Inspecting each element individually, things may look square and robotic. The drum and bass sits in a constant rhythm, the laid back vocals stay suspended at a narrow range, with synths emitting a static fluorescent buzz. But together they become something greater than its parts, creating a surreal image that ponders on what it means to be human in a highly digitized society (all while being quite dance-able).
“Too Much Money” guzzles under neon lights in a fast paced stock market, where work exceeds the typical 9-5 grind, all in service to getting a larger paycheck. “Calling it” evokes doom with its claustrophobic echoes and compact bass lines that encloses you in its tight walls. “Suicide in Texas” continues this theme as the clanging of synthetic noises mimics the mood of an interrogation room, where a hard-boiled detective questions you for your own murder. “I Love you, Fine” oozes with ironic charm, with its cinematic mood and deadpan delivery of affection. It’s what a pop hit written in an industrial complex might sound like. “Highway” is a fun semi-instrumental detour that’s set in a retro-futurist 80’s — if Replicants in Blade Runner were in a car chase with Mad Max.

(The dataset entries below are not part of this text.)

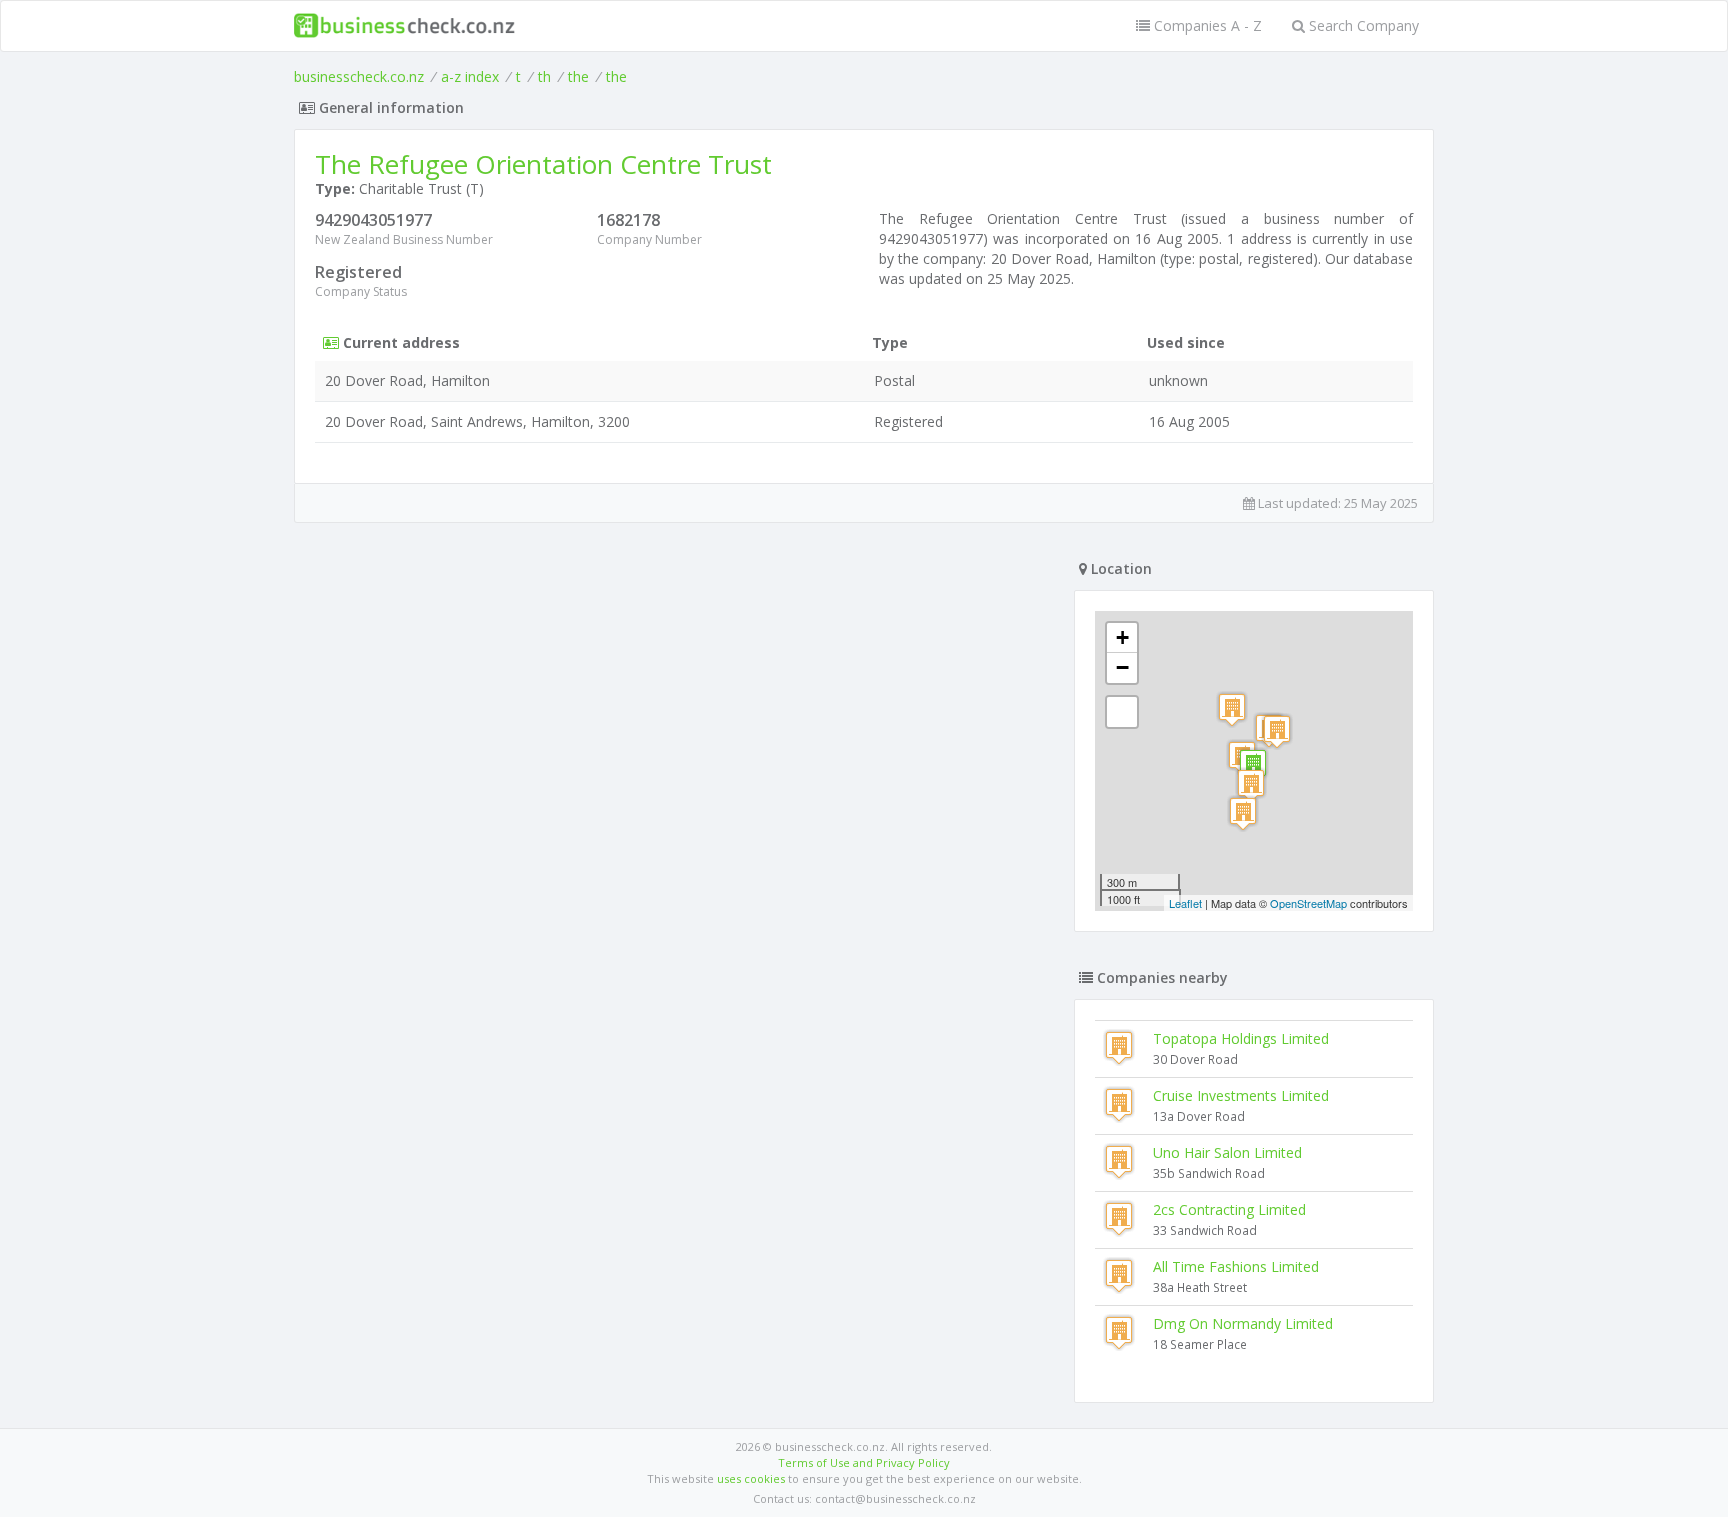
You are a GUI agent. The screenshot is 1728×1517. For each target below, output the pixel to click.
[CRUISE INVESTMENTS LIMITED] (1251, 785)
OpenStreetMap (1308, 903)
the (578, 76)
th (544, 76)
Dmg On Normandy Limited (1243, 1323)
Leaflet (1185, 903)
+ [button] (1122, 637)
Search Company (1362, 25)
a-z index (470, 76)
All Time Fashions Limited (1236, 1266)
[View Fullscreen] (1122, 712)
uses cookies (751, 1478)
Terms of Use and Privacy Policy (864, 1462)
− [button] (1122, 667)
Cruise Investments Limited (1241, 1095)
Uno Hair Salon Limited (1227, 1152)
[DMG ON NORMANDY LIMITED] (1232, 709)
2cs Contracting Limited (1229, 1209)
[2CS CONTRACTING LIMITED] (1277, 731)
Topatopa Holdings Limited (1241, 1038)
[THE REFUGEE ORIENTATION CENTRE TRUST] (1253, 765)
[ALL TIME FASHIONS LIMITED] (1243, 813)
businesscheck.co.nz (359, 76)
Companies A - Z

The title track is a standout in this album. Located right at the middle, it glues together each track into a central idea. An introspection of how we keep chipping away at our humanity in favor of tech advancement and economic growth. Typified by the line “I’d like to meet a distant wave of new design /To wash away the man in me it’s so divine” “Humanoid” drones on like a grueling job in an assembly line as a voice in the intercom repeatedly ponders “I see you turning to/humanoid”. “Electrocution” is inspired by a real near-death experience. The prevalence of the sawtooth wave evokes a hazard warning, while the catchy harmonies of the chorus represents a fondness with the experience. I highly recommend you check out the music video.
Signal is admittedly not an easy listen for those not too savvy with its influences, but once listeners buy in and get used to the atmosphere, they are sure to be immersed in its universe. Get ready to channel your cybernetic self as you’ll be hypnotized into moving your feet in binary patterns.